Tasks to perform -
- A) Answer these questions about the session window test code:
(i) What parallelism is set on the stream execution environment?
(ii) What gap is passed to the event-time session windows?
(iii) Which class extends AssignerWithPunctuatedWatermarks?
- B) In the rows, copy out the lines starting at the line containing "Find the location of a particular element. The" and ending at the line containing "Dimension is located".

Quoted text -
■ ■ ■
I created a small test to see if I could replicate this... but I couldn't
:-) Below is my code that provides a counter example. It is not very clean,
but perhaps it is useful for someone else in the future:


class SessionWindowTest extends FunSuite with Matchers {

  test("Should advance watermark correctly") {


    val startTime = 0L

    val elements1 = List[Tester](
      Tester("id1:a", "id2:a", startTime),
      Tester("id1:b", "id2:a", startTime+1),
      Tester("id1:b", "id2:a", startTime+100),
      Tester("id1:a", "id2:a", startTime+1)
    )

    val streamEnv = StreamExecutionEnvironment.getExecutionEnvironment
    streamEnv.setParallelism(1)
    streamEnv.setStreamTimeCharacteristic(TimeCharacteristic.EventTime)
    streamEnv.getConfig.disableSysoutLogging()

    class PunctuatedAssigner extends AssignerWithPunctuatedWatermarks[Tester] {

      override def extractTimestamp(element: Tester,
previousElementTimestamp: Long): Long = {
        element.time
      }
      override def checkAndGetNextWatermark(lastElement: Tester,
extractedTimestamp: Long): Watermark = {
        new Watermark(extractedTimestamp)
      }
    }

    val stream = streamEnv.addSource(new SourceFunction[Tester]() {
      def run(ctx: SourceFunction.SourceContext[Tester]) {
        elements1.foreach {
          ctx.collect
        }
      }
      override def cancel(): Unit = {}
    }).assignTimestampsAndWatermarks(new PunctuatedAssigner)


    val sessionsStream = stream
        .keyBy(_.id1)
        .window(EventTimeSessionWindows.withGap(Time.milliseconds(2)))
      .apply(
        (key: String, windowInfo, iter: Iterable[Tester], collector:
Collector[Tester]) => {
          val elements = iter.toList
          println("Session window. Elements:", elements)
          println(windowInfo)
          collector.collect(elements.reverse.head)
        })

    val countStream = sessionsStream
        .keyBy(_.id2)
        .window(TumblingEventTimeWindows.of(Time.milliseconds(2)))
        .apply(
        (key: String, windowInfo, iter: Iterable[Tester], collector:
Collector[Tester]) => {
          val elements = iter.toList
          println("Tumbling window. Elements:", elements,
windowInfo.getStart, windowInfo.getEnd)
          collector.collect(elements.reverse.head)
        })

    sessionsStream.print()
■ ■ ■
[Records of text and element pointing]
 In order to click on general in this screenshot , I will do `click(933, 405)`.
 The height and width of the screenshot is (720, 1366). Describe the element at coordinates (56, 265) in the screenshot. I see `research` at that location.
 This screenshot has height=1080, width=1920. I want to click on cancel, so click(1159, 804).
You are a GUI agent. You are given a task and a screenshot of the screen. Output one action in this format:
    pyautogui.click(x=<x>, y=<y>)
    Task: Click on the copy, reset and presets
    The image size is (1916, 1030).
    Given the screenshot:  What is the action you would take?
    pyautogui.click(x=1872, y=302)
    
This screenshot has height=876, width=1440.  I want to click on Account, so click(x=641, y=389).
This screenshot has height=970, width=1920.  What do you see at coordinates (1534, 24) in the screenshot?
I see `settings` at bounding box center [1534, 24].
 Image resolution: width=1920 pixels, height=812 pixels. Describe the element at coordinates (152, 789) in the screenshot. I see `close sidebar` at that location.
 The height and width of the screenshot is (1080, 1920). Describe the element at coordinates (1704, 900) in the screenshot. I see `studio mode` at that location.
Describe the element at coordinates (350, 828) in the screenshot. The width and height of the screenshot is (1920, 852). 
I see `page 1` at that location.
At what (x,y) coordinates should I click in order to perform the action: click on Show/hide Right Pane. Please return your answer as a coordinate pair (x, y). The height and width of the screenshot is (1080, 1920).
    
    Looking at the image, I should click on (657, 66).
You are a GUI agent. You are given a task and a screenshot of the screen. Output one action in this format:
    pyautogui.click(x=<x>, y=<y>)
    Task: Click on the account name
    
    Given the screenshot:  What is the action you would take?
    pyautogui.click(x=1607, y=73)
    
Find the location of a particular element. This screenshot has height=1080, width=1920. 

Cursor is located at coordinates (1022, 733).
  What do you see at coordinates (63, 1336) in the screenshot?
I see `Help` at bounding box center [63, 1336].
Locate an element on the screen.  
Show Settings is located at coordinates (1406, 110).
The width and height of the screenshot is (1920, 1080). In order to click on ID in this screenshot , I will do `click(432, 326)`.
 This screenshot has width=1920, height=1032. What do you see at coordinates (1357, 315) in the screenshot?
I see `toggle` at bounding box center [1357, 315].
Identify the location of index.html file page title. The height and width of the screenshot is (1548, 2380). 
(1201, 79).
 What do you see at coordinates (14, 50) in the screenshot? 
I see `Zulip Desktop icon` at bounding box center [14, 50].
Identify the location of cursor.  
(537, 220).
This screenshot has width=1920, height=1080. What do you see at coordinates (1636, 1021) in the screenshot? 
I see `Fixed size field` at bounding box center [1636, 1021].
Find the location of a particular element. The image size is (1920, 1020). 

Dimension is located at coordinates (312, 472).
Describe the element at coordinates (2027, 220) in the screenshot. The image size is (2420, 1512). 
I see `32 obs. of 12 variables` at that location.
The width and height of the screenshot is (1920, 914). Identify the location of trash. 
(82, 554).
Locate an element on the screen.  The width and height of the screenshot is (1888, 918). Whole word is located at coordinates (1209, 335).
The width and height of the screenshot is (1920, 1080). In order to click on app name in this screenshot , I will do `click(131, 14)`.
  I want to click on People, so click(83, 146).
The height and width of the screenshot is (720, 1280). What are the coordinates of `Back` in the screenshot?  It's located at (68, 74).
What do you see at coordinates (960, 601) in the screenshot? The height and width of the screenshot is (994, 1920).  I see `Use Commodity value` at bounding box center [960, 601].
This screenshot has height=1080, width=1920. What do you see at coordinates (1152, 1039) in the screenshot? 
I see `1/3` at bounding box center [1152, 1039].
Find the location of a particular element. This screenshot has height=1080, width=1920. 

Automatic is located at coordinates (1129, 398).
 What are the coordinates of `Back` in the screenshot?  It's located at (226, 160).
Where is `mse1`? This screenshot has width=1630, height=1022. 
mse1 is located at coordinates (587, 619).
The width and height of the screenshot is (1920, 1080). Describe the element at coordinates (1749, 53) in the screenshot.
■ ■ ■
Answers provided -
- A)
(i) 1
(ii) 2 milliseconds
(iii) PunctuatedAssigner

- B)
Find the location of a particular element. The image size is (1920, 1020). 

Dimension is located at coordinates (312, 472).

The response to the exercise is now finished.